The exploit involves forging a Stripe webhook event and sending it directly to the plugin's listener endpoint when the signing secret is not configured. 1. Target Identification: Locate the Stripe webhook listener at `/wp-content/plugins/simple-membership/ipn/swpm-stripe-subscription-webhook.php` or via the `?swpm_process_stripe_webhook=1` query parameter. 2. Payload Crafting: Create a JSON payload mimicking a legitimate Stripe `invoice.payment_succeeded` or `customer.subscription.updated` event.

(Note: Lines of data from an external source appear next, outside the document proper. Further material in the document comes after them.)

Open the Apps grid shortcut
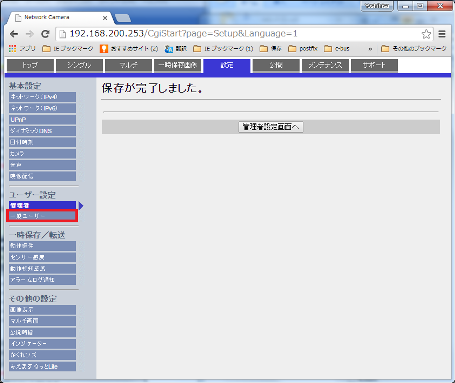The height and width of the screenshot is (383, 455). click(22, 49)
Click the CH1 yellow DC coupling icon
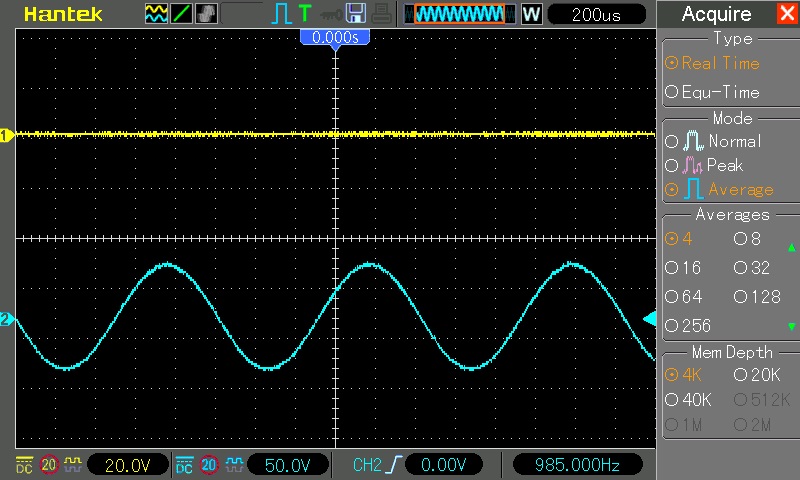The height and width of the screenshot is (480, 800). coord(23,465)
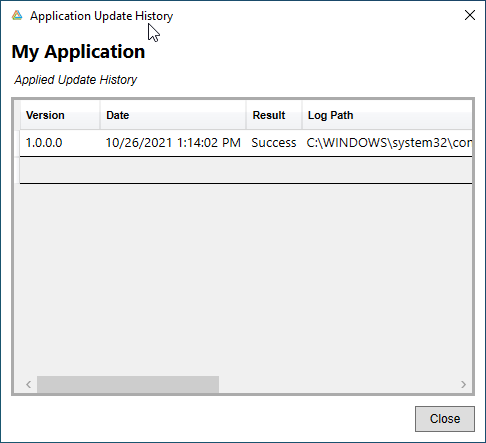Click the empty scrollbar track right of thumb
This screenshot has width=486, height=443.
337,384
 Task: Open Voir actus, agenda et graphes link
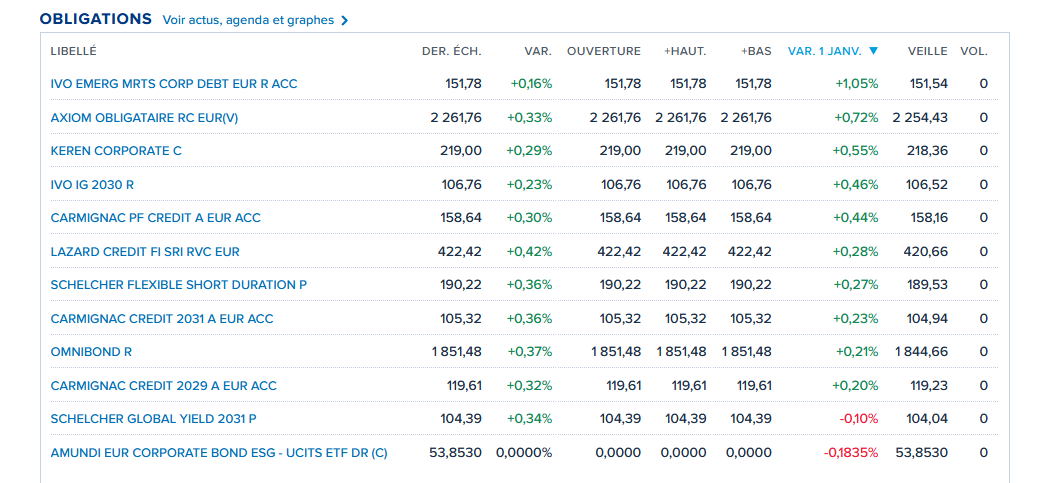click(248, 20)
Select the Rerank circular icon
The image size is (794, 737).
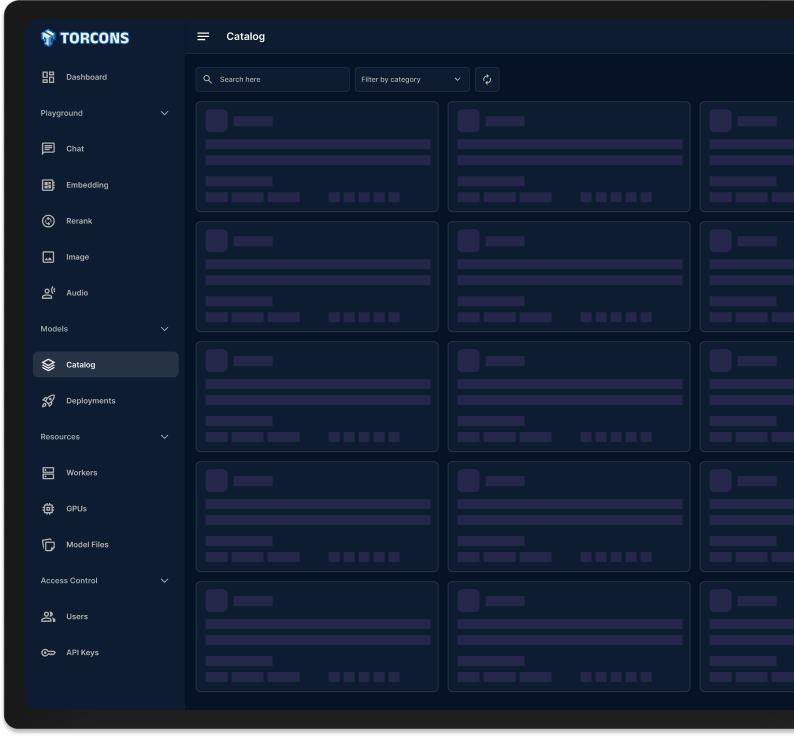[48, 221]
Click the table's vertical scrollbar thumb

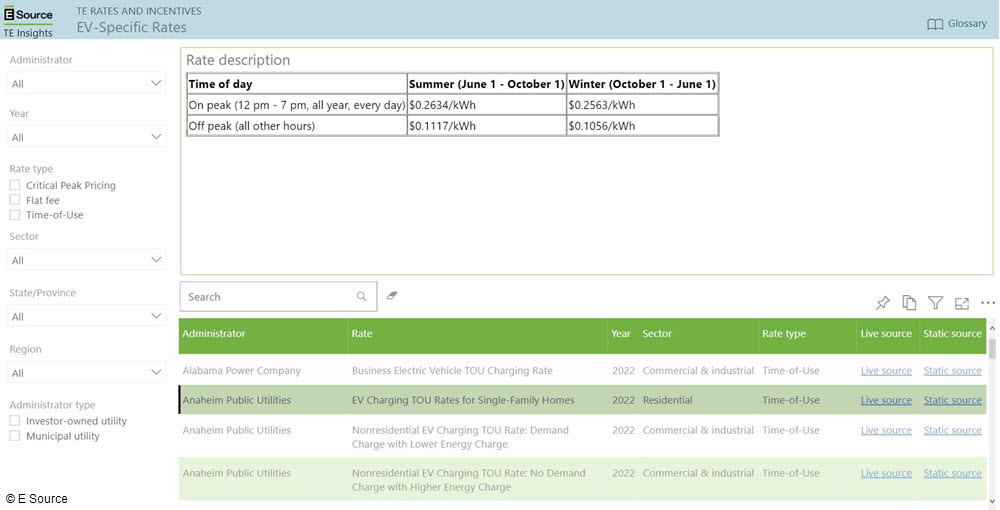click(992, 347)
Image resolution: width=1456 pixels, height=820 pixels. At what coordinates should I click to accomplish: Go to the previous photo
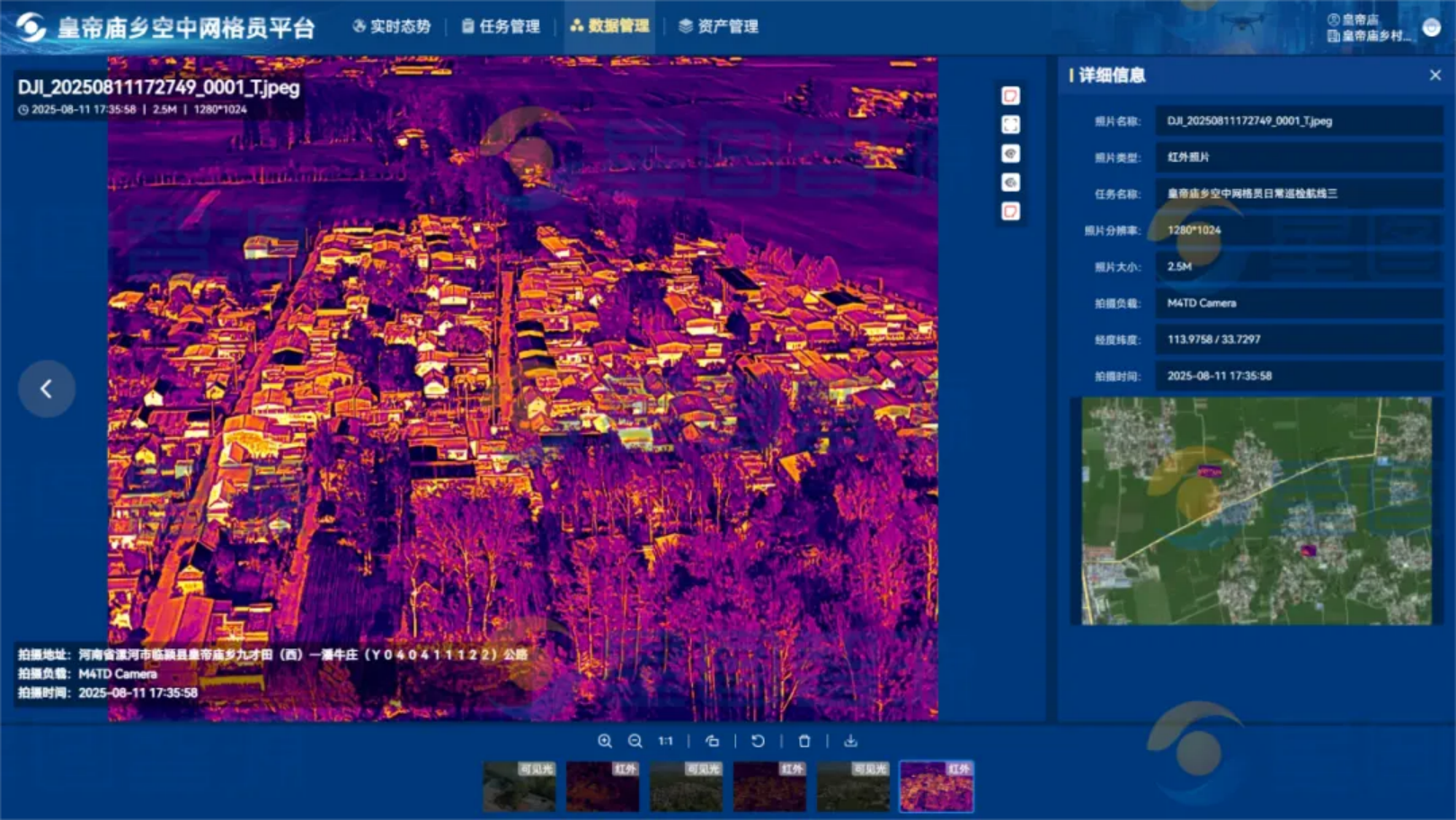pyautogui.click(x=47, y=388)
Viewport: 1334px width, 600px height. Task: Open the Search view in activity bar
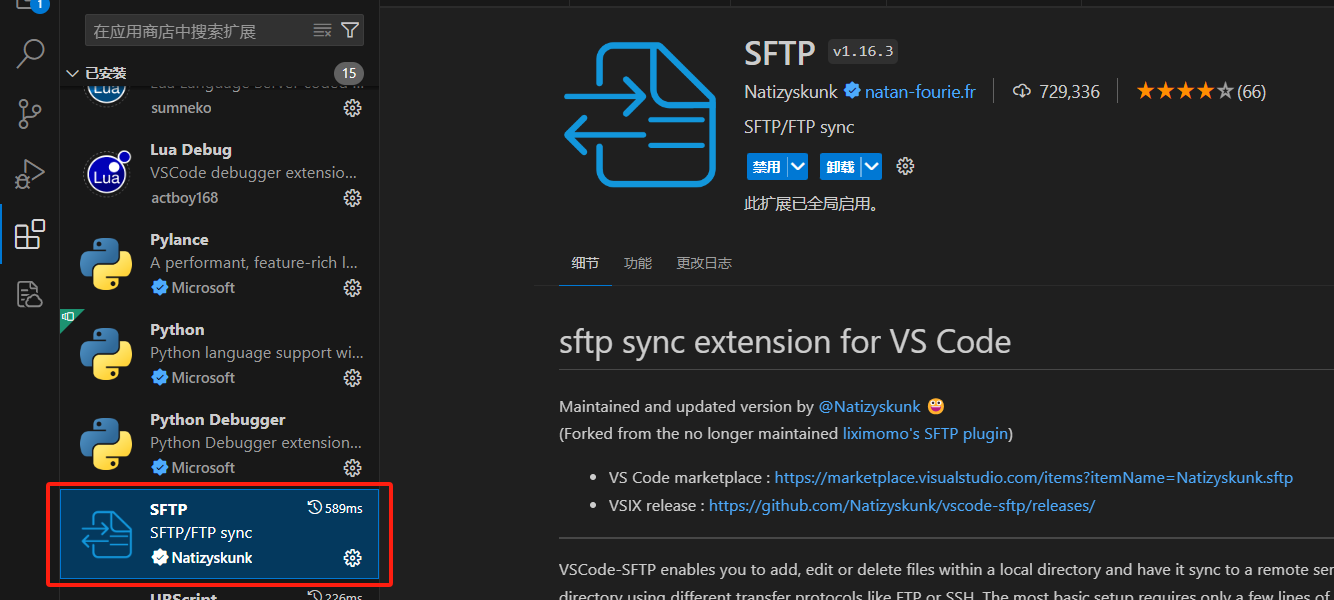tap(30, 54)
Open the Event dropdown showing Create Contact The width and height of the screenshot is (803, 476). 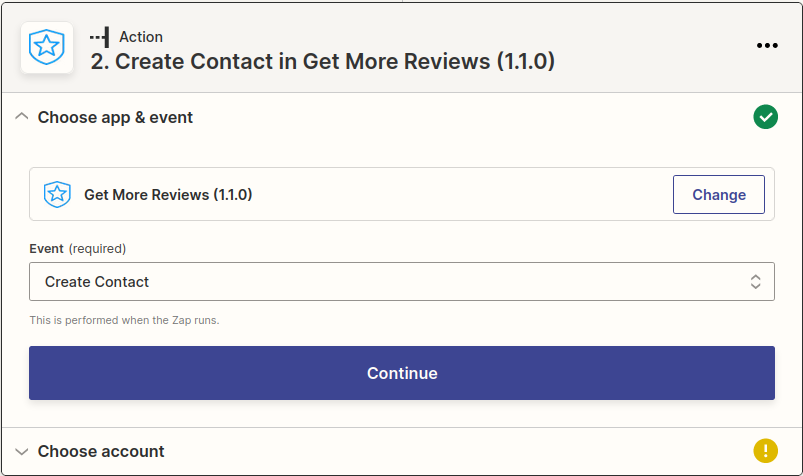click(400, 282)
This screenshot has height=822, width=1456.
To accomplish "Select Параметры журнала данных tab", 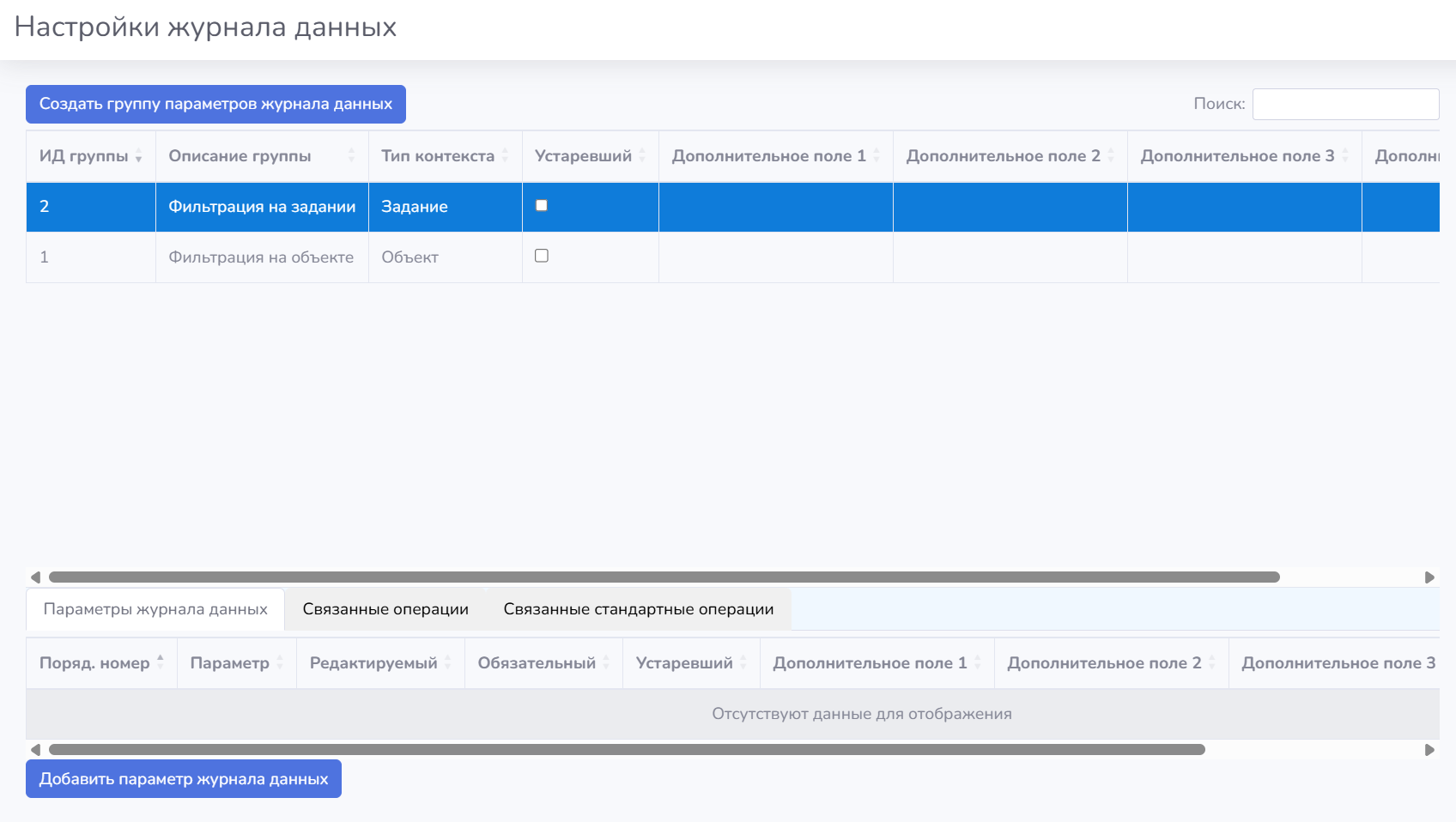I will (155, 609).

The payload must include the victim's email address or Stripe Customer ID and specify an 'active' status or successful payment object. 3. Request Execution: Send an unauthenticated HTTP POST request containing the JSON payload to the identified endpoint. Set the `Content-Type` header to `application/json`. 4. Verification: Since the `stripe-webhook-signing-secret` is empty by default, the plugin will decode the JSON and process the member update logic immediately, changing the member's account state to 'active' without verifying the origin of the request.